И стал судить дальше.
На другое утро партизан к дьякону приходит. Приговор приводить в исполнение.
— Давай,— говорит,— жену,
А свекровь и вскочила.
— Замнем,— говорит,— это дело. Чего хочешь возьми.
А партизан не берет... Приговор!
Дьякон выбежал, на мать кричать стал:
— Из-за тебя, старуха, всегда что-нибудь лишнее случается...
Ну, партизан попугал, попугал и ушел. Фронт, значит, дальше на север передвинулся...
А хочешь знать, за что Поспелова выгнали из партии, не посчитавшись с заслугами? За дело! Вот за какое.
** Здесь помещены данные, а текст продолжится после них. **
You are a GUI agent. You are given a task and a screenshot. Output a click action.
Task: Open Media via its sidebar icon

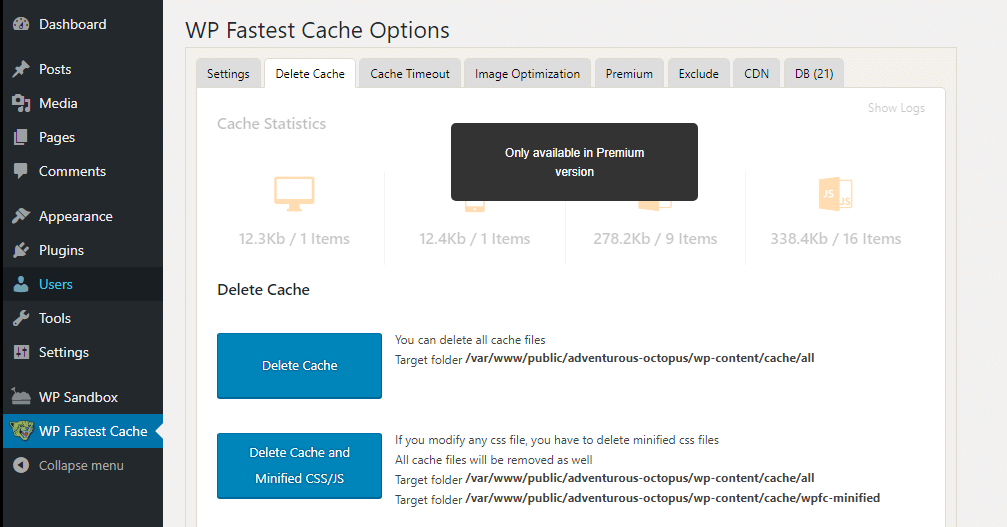click(21, 103)
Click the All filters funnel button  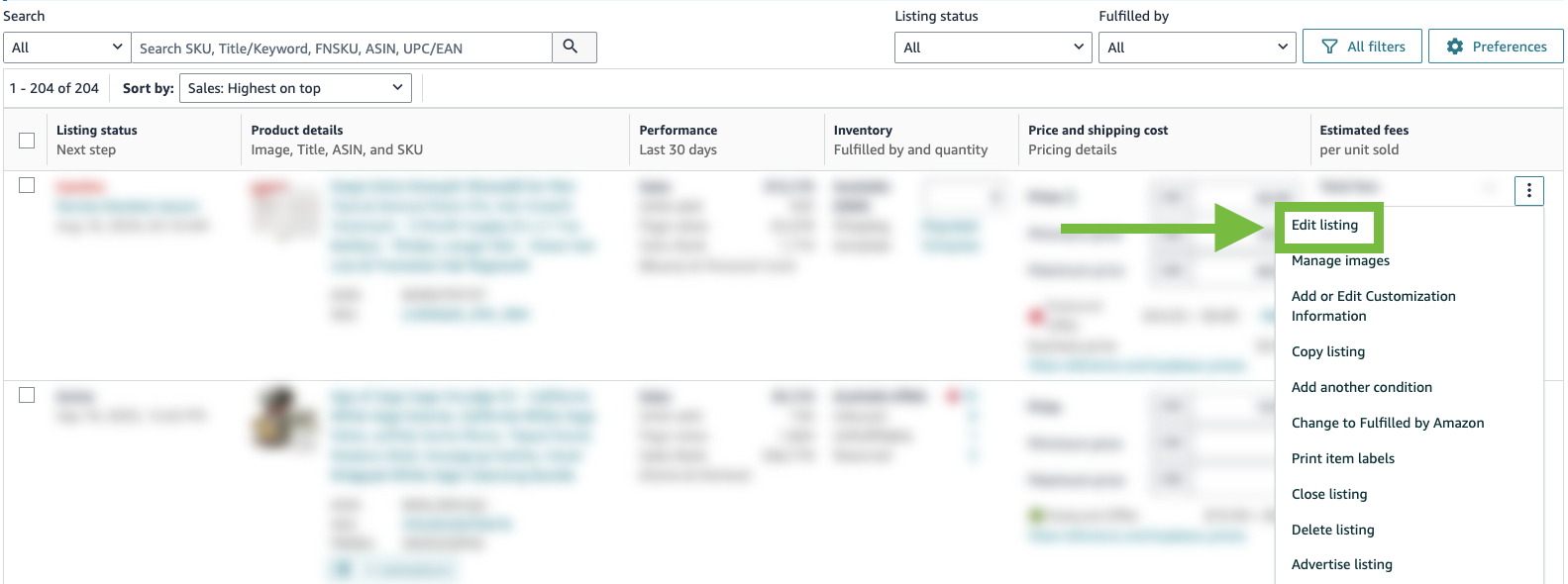coord(1363,47)
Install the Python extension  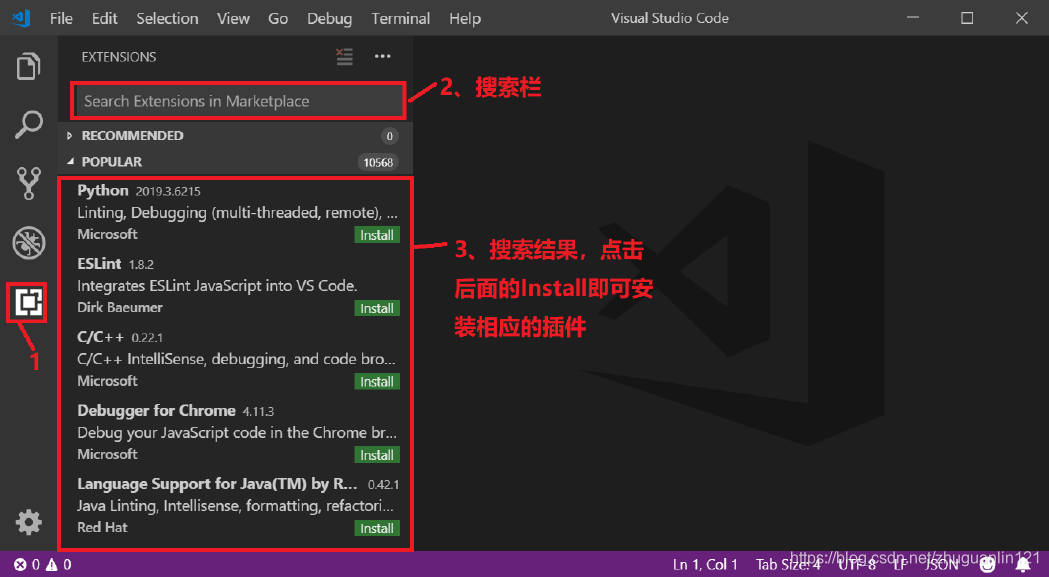click(x=377, y=234)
Партизаны и красноармейцы, бились мы до последнего старания! Пусть рубаху вши съели — была бы душа в теле. Мы одной душой и держались. Хоть не ел, да будь смел! Вот и побежали к морским своим пристаням, на пароходы восвояси, белые... А в этот самый отчаянный момент времени один молодой красный командир не совладал со своими красноармейцами. Они тоже молодые были. Из степей — да в леса. Болота первый раз видели. Но не совы-филина испугались...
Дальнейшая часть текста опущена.